Zu berücksichtigen ist auch, dass der Betroffene bei Verhängung des Fahrverbotes in den Genuss der sogenannten 4-Monats-Frist des § 25 Abs. 2 a StVG kommen dürfte, wodurch er seinen Urlaub und die Vollstreckung des Fahrverbotes in die bauschwache Jahreszeit verlegen könnte.

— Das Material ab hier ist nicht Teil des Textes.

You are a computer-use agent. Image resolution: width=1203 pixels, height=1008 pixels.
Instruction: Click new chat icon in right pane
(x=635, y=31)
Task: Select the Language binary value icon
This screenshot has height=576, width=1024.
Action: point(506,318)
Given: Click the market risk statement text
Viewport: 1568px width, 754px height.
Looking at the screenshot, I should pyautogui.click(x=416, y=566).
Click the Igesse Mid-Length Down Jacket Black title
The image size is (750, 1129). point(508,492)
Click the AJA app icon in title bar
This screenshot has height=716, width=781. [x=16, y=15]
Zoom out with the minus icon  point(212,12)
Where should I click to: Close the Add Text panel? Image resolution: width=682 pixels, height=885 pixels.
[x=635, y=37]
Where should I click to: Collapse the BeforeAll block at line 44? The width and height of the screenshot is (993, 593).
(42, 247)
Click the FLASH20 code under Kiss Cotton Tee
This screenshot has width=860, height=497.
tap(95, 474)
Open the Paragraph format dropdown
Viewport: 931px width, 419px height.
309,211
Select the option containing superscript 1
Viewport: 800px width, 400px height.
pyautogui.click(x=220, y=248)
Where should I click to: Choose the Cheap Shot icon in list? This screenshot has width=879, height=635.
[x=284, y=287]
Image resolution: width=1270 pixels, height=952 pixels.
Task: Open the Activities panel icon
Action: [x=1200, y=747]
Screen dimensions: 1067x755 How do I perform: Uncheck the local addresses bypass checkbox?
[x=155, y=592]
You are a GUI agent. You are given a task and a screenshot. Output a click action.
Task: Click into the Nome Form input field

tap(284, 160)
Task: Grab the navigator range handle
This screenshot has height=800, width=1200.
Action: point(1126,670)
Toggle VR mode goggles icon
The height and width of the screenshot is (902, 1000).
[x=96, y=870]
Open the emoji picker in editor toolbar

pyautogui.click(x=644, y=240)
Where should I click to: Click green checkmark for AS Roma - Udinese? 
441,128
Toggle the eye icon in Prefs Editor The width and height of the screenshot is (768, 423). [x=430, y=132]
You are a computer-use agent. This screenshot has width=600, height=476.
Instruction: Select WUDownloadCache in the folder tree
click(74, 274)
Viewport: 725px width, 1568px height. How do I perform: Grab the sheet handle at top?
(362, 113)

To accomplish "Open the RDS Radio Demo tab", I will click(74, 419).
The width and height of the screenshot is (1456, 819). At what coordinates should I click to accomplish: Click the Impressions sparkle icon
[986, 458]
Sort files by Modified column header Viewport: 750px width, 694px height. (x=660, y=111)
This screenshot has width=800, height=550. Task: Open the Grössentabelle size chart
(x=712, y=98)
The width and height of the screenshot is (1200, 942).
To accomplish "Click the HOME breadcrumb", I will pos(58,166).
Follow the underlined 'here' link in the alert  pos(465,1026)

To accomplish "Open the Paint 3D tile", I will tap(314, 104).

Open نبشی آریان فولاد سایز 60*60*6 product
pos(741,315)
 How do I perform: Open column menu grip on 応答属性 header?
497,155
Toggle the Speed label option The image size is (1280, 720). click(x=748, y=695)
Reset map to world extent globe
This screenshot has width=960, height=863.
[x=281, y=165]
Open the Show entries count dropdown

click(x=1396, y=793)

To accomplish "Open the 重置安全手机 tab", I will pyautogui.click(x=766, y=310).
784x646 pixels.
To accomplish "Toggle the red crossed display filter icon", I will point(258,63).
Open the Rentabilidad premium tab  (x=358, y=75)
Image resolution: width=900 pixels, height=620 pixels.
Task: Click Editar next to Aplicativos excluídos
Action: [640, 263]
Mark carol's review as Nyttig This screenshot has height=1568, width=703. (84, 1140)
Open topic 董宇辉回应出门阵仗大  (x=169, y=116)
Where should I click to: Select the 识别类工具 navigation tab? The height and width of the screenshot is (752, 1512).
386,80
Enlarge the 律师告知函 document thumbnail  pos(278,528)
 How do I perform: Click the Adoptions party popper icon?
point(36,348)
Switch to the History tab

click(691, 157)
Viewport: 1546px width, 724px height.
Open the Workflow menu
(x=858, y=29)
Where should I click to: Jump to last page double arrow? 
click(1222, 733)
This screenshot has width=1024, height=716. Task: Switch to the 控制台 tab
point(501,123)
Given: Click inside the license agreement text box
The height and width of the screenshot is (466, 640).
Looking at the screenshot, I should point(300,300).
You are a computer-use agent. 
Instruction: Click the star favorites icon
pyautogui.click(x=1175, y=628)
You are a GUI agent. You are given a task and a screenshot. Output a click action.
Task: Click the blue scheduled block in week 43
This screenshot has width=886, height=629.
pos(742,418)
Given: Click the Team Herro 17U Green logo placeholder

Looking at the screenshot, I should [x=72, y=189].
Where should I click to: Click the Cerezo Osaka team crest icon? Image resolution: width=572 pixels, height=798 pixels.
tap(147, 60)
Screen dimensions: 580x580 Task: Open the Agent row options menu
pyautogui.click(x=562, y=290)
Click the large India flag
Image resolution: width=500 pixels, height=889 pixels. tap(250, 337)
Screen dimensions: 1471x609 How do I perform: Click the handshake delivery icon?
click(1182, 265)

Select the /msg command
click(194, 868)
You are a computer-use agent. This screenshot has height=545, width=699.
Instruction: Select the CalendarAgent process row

Die aufgezeigten Begründungsmängel führen zur Aufhebung des Urteils im gesamten Rechtsfolgenausspruch, da zwischen Geldbuße und Fahrverbot eine Wechselwirkung besteht. Eine eigene Sachentscheidung des Senats gemäß § 79 Abs. 6 OWiG kommt nicht Betracht, da noch weitere Feststellungen zu den persönlichen und wirtschaftlichen Verhältnissen des Betroffenen getroffen werden können. Die Sache ist daher zur erneuten Verhandlung und Entscheidung an das Amtsgericht Herford zurückzuverweisen.